Vou falar na primeira pessoa do singular, desculpem. Possivelmente com toda a justeza, fazem-me observações de que ultimamente está prosa está a ficar azeda, que não sai do pessimismo e da descrença, que não aplaudo quem é aplaudido, que, que e que… ah! e que sou “louletano”. Claro que para os desta última observação, vergo-me não sendo desconhecida a autodefinição que invoco sem qualquer pretensão – louletano de nascimento, mortal em qualquer lugar. Dito isto, concordo com todos outros reparos. Azedo? Azedo sim. Pessimista?
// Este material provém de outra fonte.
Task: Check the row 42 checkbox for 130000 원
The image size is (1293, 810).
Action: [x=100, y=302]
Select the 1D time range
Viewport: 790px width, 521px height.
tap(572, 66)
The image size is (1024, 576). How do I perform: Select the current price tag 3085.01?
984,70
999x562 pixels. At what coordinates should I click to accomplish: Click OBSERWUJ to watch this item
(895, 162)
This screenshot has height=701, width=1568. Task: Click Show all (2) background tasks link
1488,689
É verdade, estão a passar 50 anos sobre 1974 e, como se se canta na canção do rio Mira – o Rio Mira vai cheio e o barco não anda, tenho o meu amor lá no outro lado. Além disso, para não fugir aos reparos da descrença e da apatia face aos aplausos de 2022, descrente e sem força ou vontade para bater palmas? Também é verdade, estou como o outro – ver para crer. E quanto às palmas, claro que qualquer passarinho que se contenta com o modesto ninho onde nasceu, canta melhor que os passarões que andam de árvore alta em árvore cada vez mais alta, até perderem de vista a terra natal que de vez em quando invocam, mas em vão.
E desculpem-me, continuando na primeira pessoa, devo dizer que sou indiferente a que o Algarve tenha sido reino sem rei ou que tenha algum tido algum rei sem reino, como azedume me causa chamar-se região ao baralho de 16 cartas insuficiente para um jogo da sueca a sério, como ainda em descrente e apático para aplausos me converto quando se verifica que afinal o Regulamento de Disciplina Militar do início do século passado determinava premonitoriamente que os mancebos algarvios apenas poderiam servir como cozinheiros e corneteiros.
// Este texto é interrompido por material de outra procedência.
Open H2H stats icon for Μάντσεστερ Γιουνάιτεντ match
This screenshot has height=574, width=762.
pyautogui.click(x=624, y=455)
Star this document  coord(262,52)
E assim se chegou ao uso e abuso da palavra cidadania que é o pau de dois bicos nos tempos que correm. Dá para tudo. É cidadania calar e andar calado. É cidadania impor silêncio e acatar chantageando-se os passarinhos pelos passarões colocados nos becos municipais, sendo ainda cidadania traçar e manter becos onde há 50 anos se sonhava, em bem, com o delinear-se e construir-se as avenidas largas da Crítica, da Participação e do Desenvolvimento.
Temos elites, pelo menos 16, umas mais outras menos. Não temos escol. Desculpem.
Flagrante cálculo: Daqui a 97 anos tudo isso se concretizará. E o que não for inaugurado com a primeira pedra, será com a segunda decorridos outros 54 anos.